Le Loup de Wall Street : un film distrayant, relativement prenant. Mais ce n'est pas un excellent film. Certes, on n'y rit par moment, il y a quelques scènes un peu marquantes.
En fait, c'est surtout un film sur les obsessions de notre temps, et c'est sans doute pour cela qu'il nous happe, pour ainsi dire.
Obsessions pour l'argent, le sexe et la drogue, l'argent permettant d'acheter tout le reste.
Notre monde occidental est fasciné par le succès, qui se traduit par la richesse. Et nous sommes fascinés par la richesse extrême, indécente.
Sexe et drogue sont mis en scène dans ce film de la même manière que l'argent : de manière illimitée (d'un point de vue quantitatif) et sans limite, ni sociale (le regard des autres) ni individuelle (la honte de soi, le doute sur ce que l'on fait).
Notre société fantasme l'individu qui aime le matérialisme - comme si cela pouvait nous rendre heureux.
Le travail est central - ou du moins fantasmé comme central. L'entreprise que l'on voit se monter, procure des profits indécents à ses salariés, leur procure amusement, divertissement, voire leur permet d'obtenir une personnalité. Par contre, pour celui qui dévie, c'est l'humiliation immédiate et publique. Et personne ne proteste ni n'a d'arrière-pensée : il s'est désolidarisé de la boîte, il n'a pas donné tout ce qu'il avait pour elle.
A la fin du film, le héros, qui a tout perdu, a tout de même retrouvé un travail - conférencier sur la psychologie de la vente. Le spectateur est rassuré. Pour le reste, peu importe, finalement.

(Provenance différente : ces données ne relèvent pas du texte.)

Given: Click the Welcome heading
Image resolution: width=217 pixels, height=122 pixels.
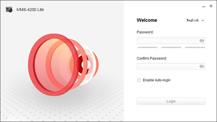Looking at the screenshot, I should click(x=147, y=20).
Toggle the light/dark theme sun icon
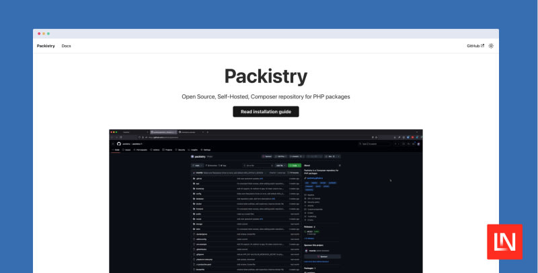Viewport: 538px width, 273px height. click(491, 46)
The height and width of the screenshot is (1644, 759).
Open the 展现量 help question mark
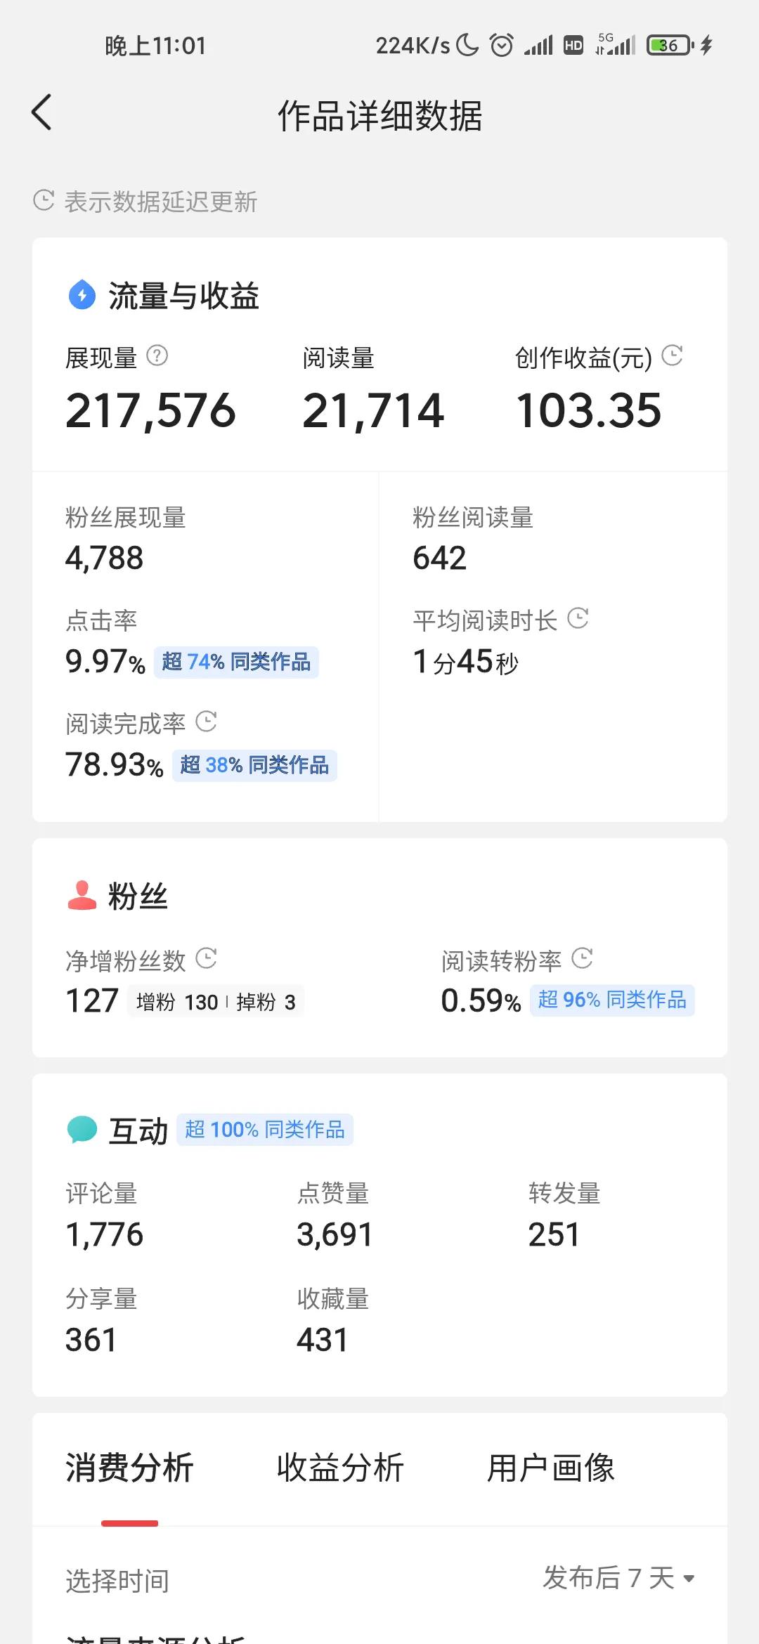pyautogui.click(x=157, y=356)
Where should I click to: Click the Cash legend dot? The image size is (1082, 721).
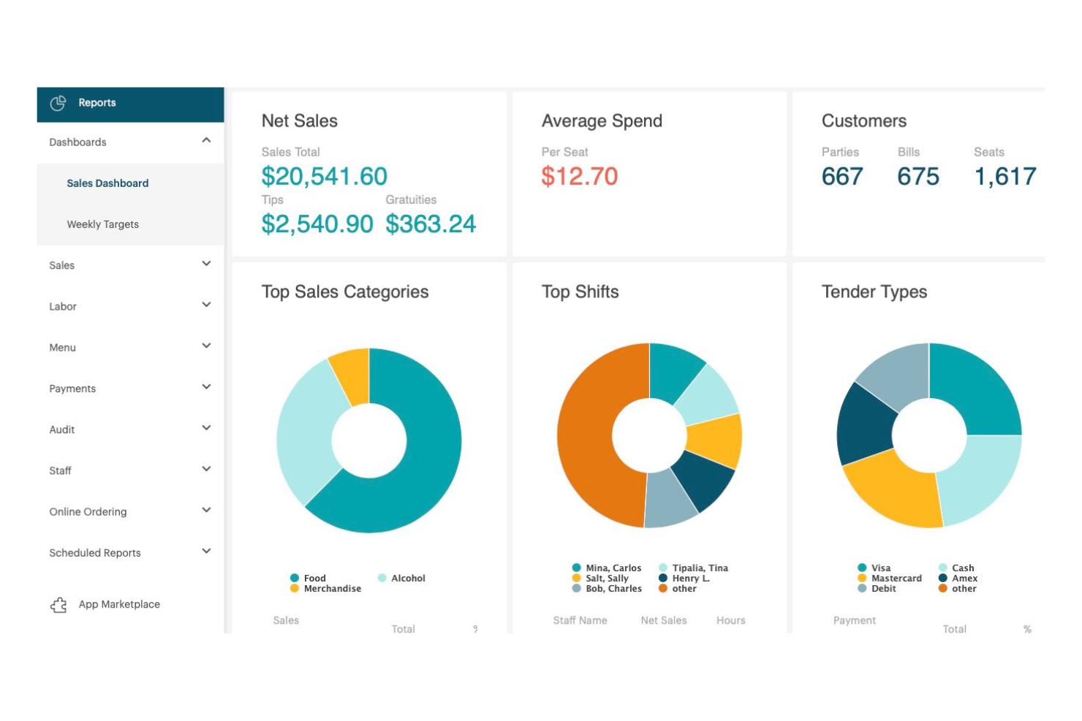pyautogui.click(x=942, y=568)
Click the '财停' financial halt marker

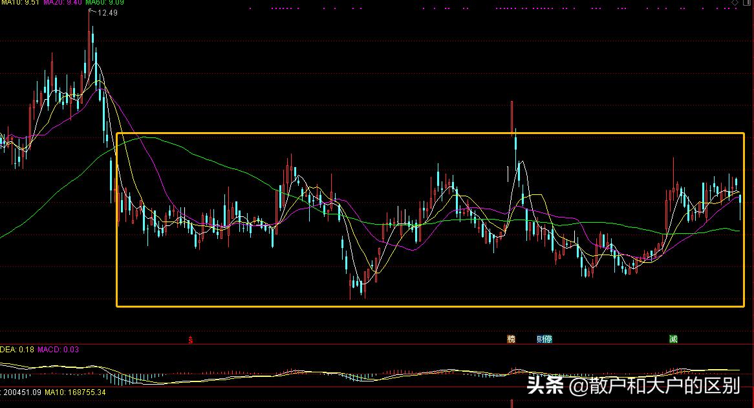coord(543,339)
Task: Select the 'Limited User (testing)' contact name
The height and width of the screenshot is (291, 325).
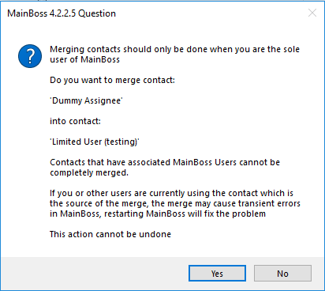Action: [x=95, y=142]
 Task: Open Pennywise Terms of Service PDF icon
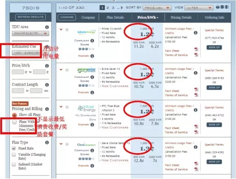pyautogui.click(x=196, y=95)
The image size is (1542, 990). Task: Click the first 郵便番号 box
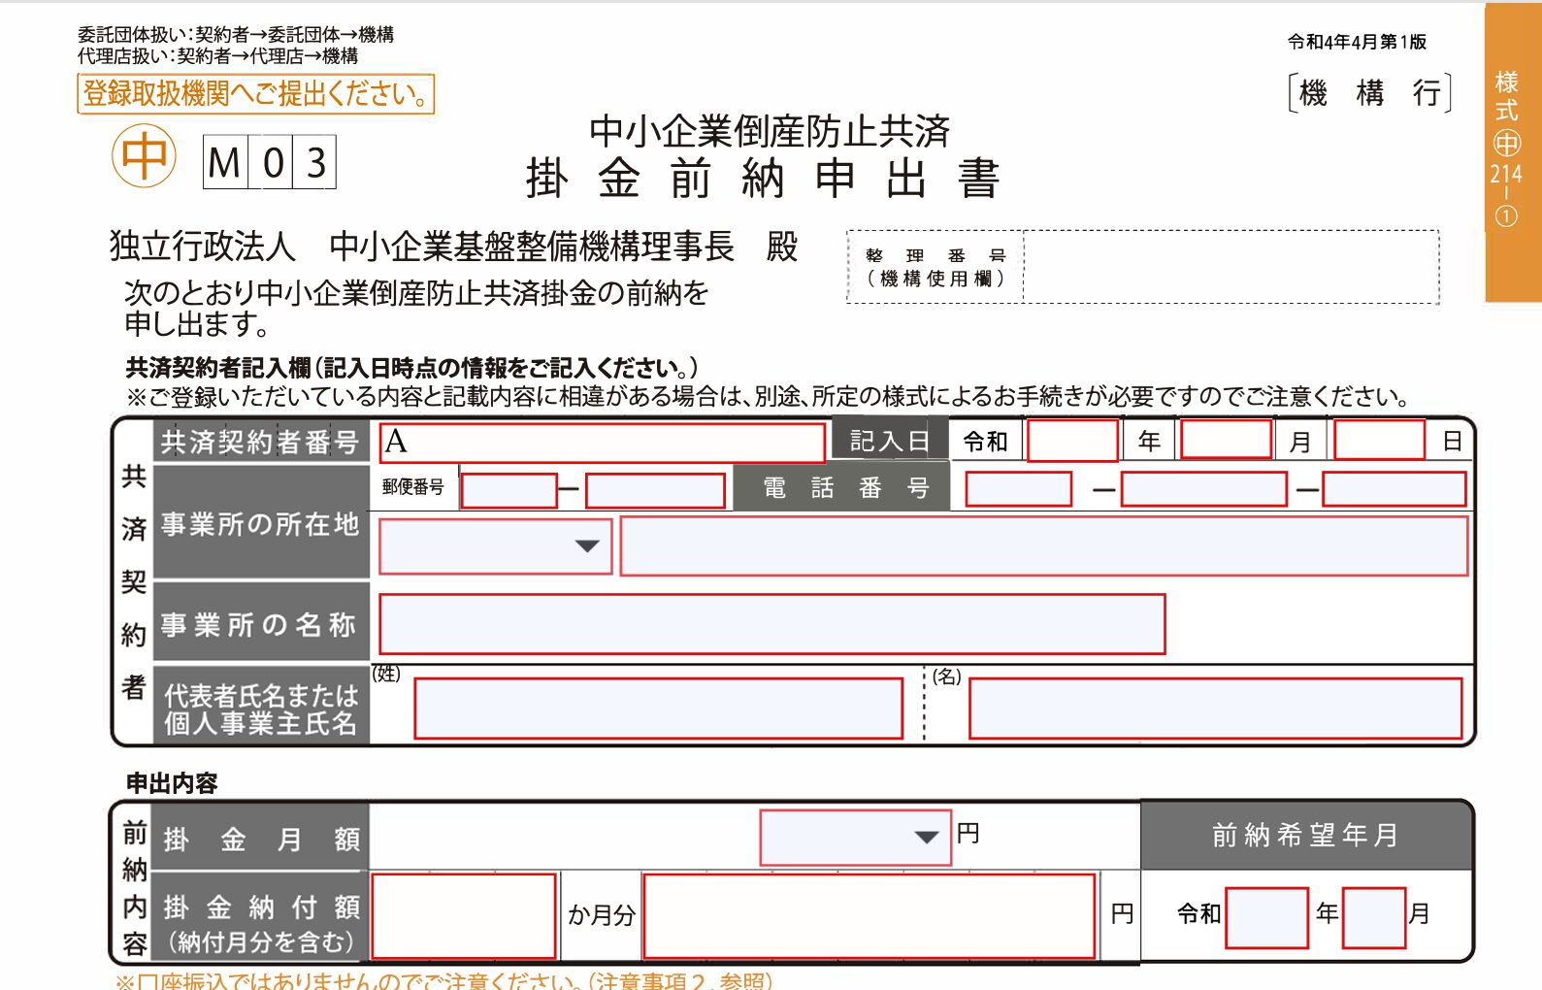[x=509, y=490]
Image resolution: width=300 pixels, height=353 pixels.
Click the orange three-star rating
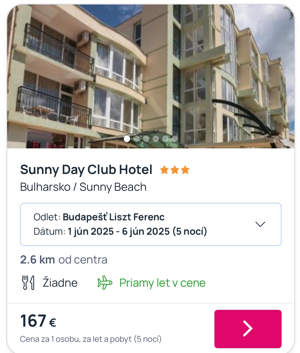click(x=175, y=170)
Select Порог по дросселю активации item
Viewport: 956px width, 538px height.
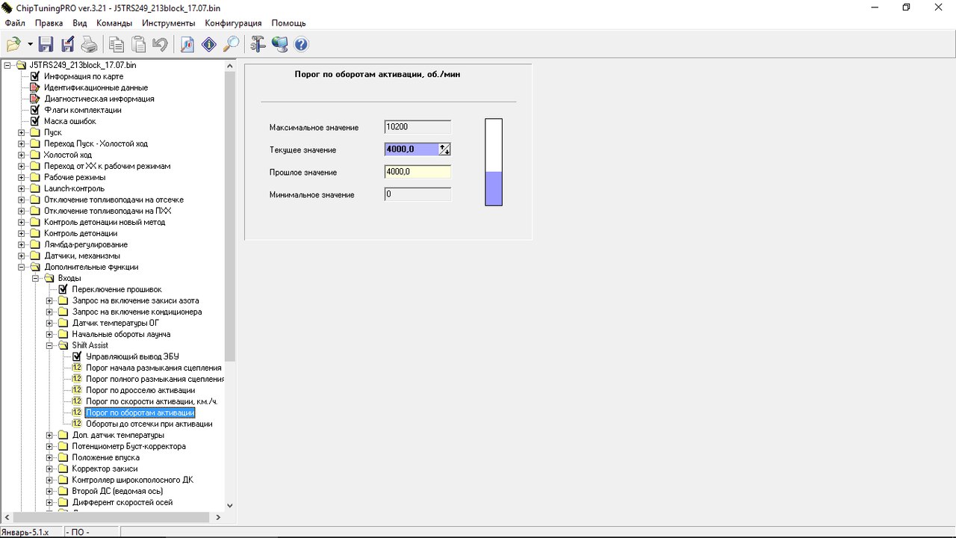(140, 390)
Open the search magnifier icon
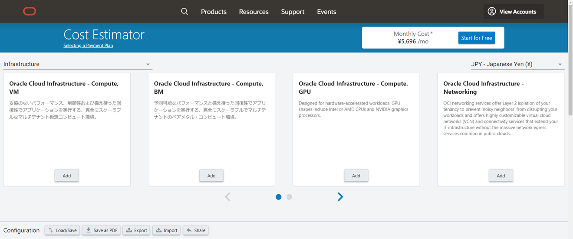 [184, 12]
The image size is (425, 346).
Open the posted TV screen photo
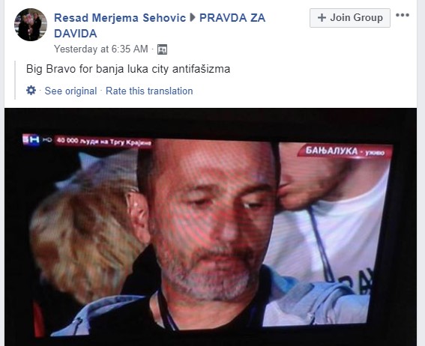tap(211, 227)
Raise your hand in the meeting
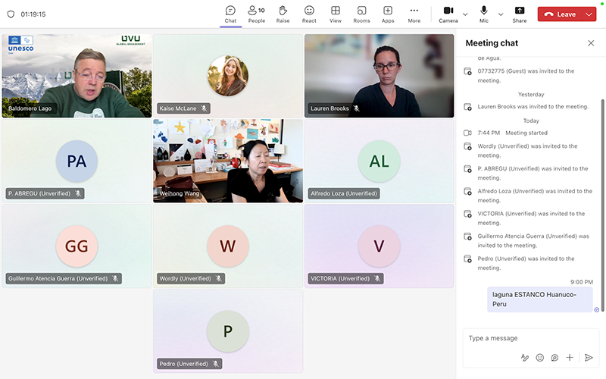The image size is (606, 379). tap(283, 14)
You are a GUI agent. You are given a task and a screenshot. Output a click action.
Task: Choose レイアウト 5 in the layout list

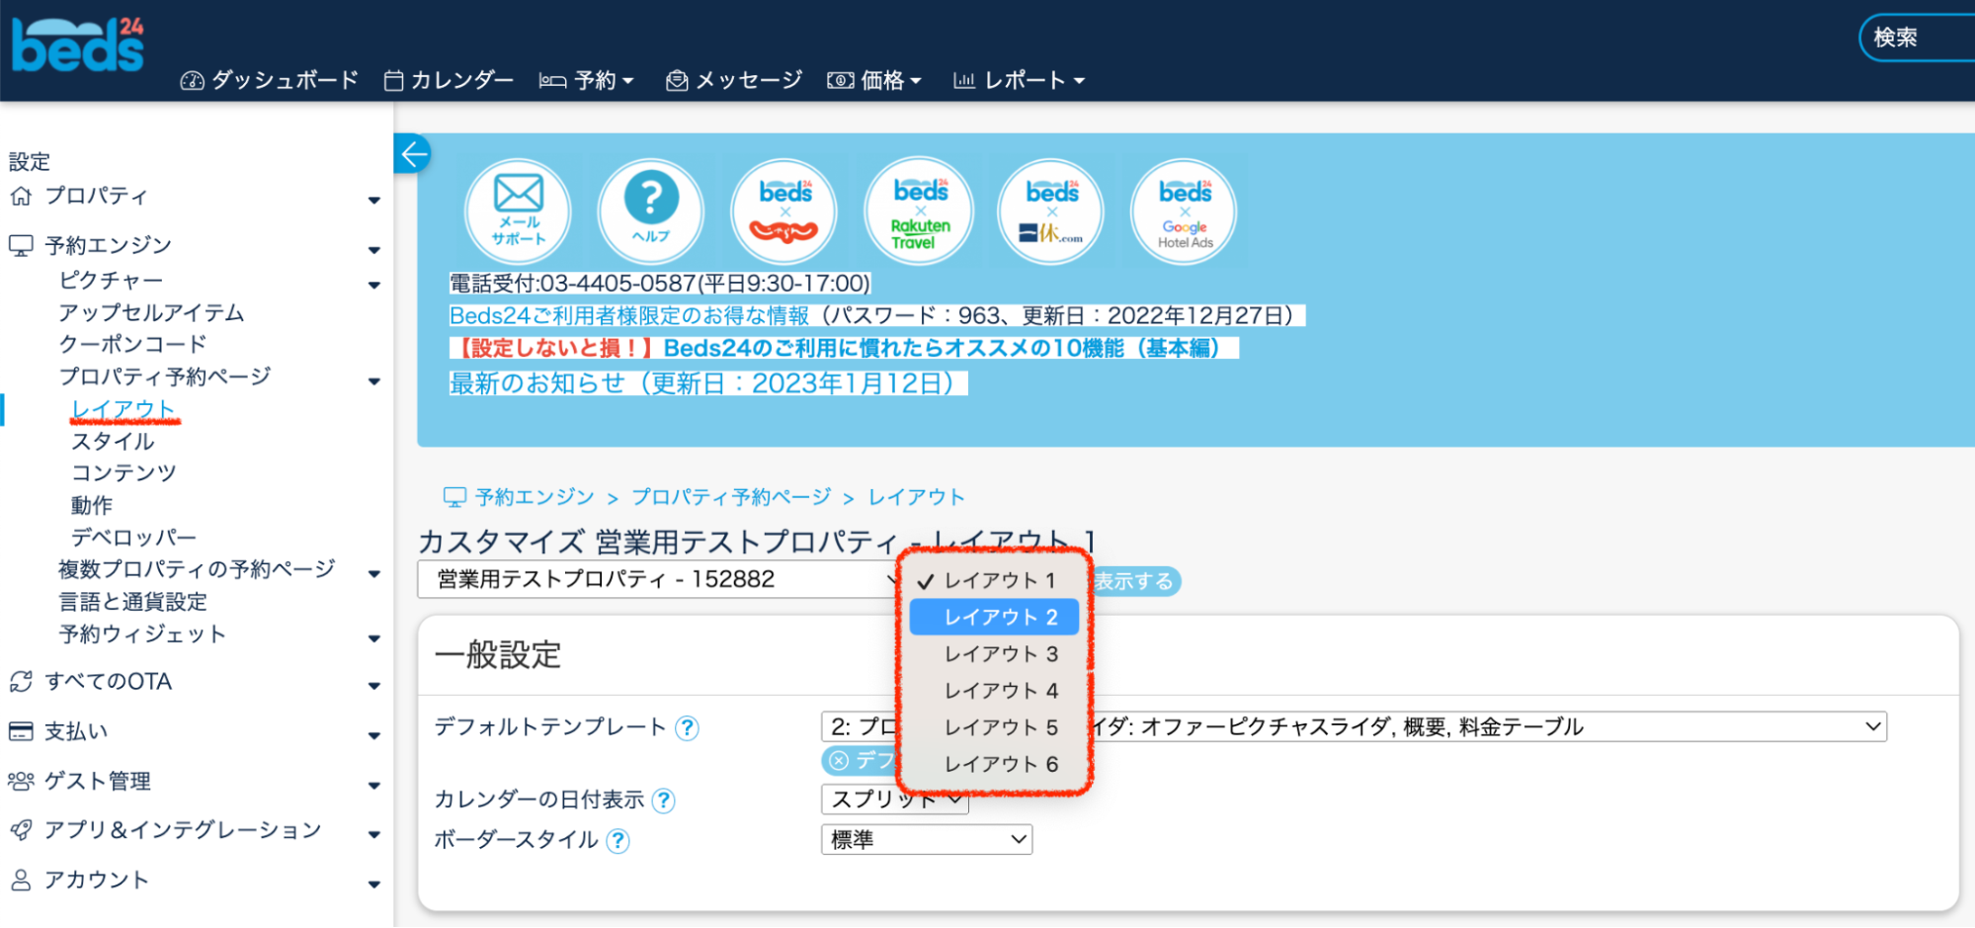(1000, 727)
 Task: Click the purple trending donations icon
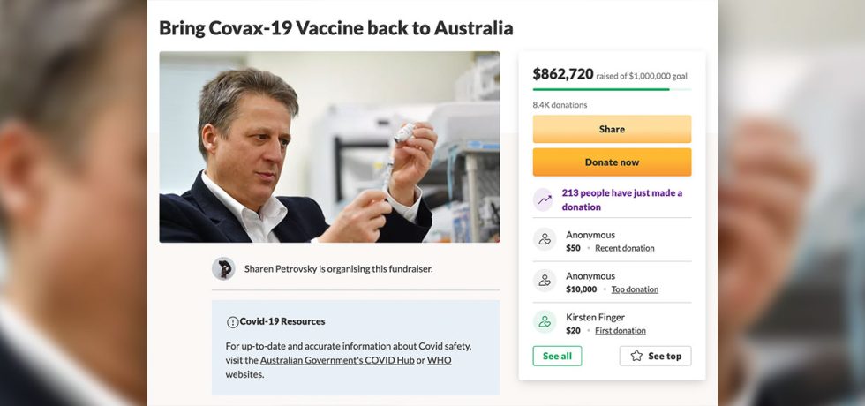(x=545, y=199)
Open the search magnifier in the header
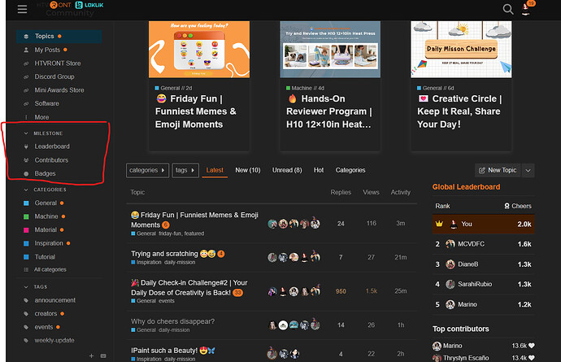 click(x=508, y=9)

Et notre temps est bien moderne. On y compte, on y quantifie, on y valorise le succès individuel.
C'est l'histoire d'un film où tout - et tout le monde - s'achète. Des travailleurs qui veulent devenir riches, aux prostituées, en passant par la conscience de chacun (par exemple, les parents du protagoniste, enrichis, ne songe pas à discuter de morale ou de sens avec leur fils). La maison, la voiture, de même que l'épouse, s'achètent. On peut faire faire n'importe quoi à n'importe qui avec de l'argent - se couper les cheveux, se faire lancer dans une cible, ne sont que des exemples de ce que l'on voit dans ce film. Et la justice s'achète aussi : en acceptant de coopérer avec elle, et en donnant le nom de tous ses complices, le protagoniste descend de vingt ans de prison probables à moins de quatre ans, dans une prison à l'écart de ceux qu'il a connu.
En résumé, ce film happe car il étale, avec une certaine adresse, les schémas plus ou moins conscients qui nous hantent collectivement, et qui peuvent sans doute être désignés comme provenant de la société Nord-américaine.